Transmission spectroscopy has reported sub-solar C/O ratios (<0.55) for atmospheres of some transiting gas giants/dwarfs (e.g., Sing et al. 2024; Welbanks et al. 2024). However, static disk chemistry models (e.g., Öberg et al. 2011) predict super-solar C/O ratios for protoplanetary disk gas and, consequently, for planetary envelopes. In this study, we consider two possible origins of such low atmospheric C/O ratios–formation and internal evolutionary origins–and propose how to distinguish them with young exoplanetary systems.
Possible mechanisms for the formation origin include evaporation of radially-drifting pebbles in the protoplanetary disk and of accreting pebbles in the envelope during planet formation to supply heavy elements (e.g., Brouwers et al. 2018). In contrast, a possible mechanism for the internal evolutionary origin is the transport of heavy elements with sub-solar C/O from the planetary interior. Recent studies of Jupiter and Saturn have suggested the presence of diluted cores, in which the heavy-element abundance decreases continuously with radius (e.g., Wahl et al. 2017; Mankovich & Fuller 2021). In gas giants with such internal structures, heavy elements may be transported into the atmosphere through internal mixing with time (Knierim & Helled, 2025), providing another possible origin of low C/O ratios.
Thus, both formation and internal evolution may produce low C/O ratios. Distinguishing between them is important for understanding the diversity of planet formation and evolution; however, this may be challenging because most currently observed planets are older than 1 Gyr when internal mixing might have already been completed. The C/O ratios of young planets may provide an important clue to the origin of low atmospheric C/O.
In this study, we investigate the atmospheric C/O evolution of gas giants with diluted cores as a candidate internal evolutionary origin, focusing on when low C/O can be realized. We use MESA (Paxton et al. 2011–2019; Jermyn et al. 2023) together with the planetary module MESPA (Helled, Müller, & Knierim 2025). The initial entropy and diluted-core profiles are taken from Knierim & Helled (2025), and the initial atmospheric C/O is given from gas-phase values in the model of Öberg et al. (2011). We also include internal heating, in which a fraction of the incident stellar irradiation is transported into the deep envelope (Komacek & Youdin 2017). This is motivated by the fact that some planets appear to show low C/O together with hotter interior states than predicted by standard gas-giant evolution models (Fortney et al. 2020).
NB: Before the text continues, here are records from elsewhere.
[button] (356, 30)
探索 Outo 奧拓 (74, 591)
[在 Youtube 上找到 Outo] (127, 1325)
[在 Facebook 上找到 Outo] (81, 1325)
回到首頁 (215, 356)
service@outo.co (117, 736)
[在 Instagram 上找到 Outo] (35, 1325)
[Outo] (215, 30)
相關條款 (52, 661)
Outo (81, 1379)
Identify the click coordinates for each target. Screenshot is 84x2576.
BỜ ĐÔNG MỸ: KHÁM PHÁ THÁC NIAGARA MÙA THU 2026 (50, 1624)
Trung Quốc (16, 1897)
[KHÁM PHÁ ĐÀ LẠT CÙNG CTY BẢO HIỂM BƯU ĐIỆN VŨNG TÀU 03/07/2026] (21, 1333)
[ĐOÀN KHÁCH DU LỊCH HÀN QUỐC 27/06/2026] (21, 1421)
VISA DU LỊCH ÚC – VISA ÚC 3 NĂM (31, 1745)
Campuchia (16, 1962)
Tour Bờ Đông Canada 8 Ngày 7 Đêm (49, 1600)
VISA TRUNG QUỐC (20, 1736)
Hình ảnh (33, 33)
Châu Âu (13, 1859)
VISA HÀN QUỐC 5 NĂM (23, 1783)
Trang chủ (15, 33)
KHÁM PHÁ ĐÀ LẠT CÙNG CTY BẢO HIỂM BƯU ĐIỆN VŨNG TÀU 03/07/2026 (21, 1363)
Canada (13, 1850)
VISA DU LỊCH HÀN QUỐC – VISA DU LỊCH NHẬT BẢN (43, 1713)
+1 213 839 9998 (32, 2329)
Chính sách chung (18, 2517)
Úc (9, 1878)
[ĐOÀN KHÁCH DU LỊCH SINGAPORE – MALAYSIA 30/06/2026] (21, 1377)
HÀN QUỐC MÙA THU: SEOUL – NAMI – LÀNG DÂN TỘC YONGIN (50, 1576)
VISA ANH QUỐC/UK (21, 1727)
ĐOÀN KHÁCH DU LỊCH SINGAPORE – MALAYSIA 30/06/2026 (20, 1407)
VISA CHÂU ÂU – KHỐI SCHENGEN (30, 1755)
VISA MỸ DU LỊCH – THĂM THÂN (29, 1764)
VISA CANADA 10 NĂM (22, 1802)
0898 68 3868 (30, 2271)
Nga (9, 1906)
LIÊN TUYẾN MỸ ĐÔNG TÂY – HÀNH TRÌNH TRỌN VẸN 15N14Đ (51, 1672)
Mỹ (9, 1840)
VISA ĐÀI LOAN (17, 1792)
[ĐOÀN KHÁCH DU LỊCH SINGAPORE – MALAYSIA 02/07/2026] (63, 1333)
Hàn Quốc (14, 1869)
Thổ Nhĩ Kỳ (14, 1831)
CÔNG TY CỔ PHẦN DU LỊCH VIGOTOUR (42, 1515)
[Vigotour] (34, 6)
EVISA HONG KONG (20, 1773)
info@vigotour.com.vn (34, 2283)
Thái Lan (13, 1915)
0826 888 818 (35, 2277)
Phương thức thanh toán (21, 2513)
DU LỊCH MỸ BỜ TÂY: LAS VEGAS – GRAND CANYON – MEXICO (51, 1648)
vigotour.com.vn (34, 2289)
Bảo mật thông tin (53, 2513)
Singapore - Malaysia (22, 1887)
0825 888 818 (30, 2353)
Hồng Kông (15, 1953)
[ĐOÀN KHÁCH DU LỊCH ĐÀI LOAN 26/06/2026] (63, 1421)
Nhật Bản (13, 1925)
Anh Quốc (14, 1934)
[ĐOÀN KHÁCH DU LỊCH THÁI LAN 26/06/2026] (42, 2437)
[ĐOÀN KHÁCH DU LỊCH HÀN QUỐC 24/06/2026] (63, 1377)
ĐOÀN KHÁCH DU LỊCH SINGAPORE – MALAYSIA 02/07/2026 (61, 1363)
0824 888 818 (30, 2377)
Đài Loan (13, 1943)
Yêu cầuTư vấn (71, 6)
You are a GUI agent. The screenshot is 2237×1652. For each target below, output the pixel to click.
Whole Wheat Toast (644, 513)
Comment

As a result, in some of our model setups, sub-solar C/O can be realized by ~10 Myr. This suggests that low C/O inferred for young planets may not uniquely determine its origin. On the other hand, in strongly heated environments, characterized by high equilibrium temperatures and high energy transport efficiencies, the post-formation reduction of atmospheric C/O tends to become less effective. This suggests that strongly irradiated young planets, particularly hot to ultra-hot Jupiters, may be promising observational targets for distinguishing the origin of low atmospheric C/O. In this presentation, we discuss the implications of these results for observations of young planets.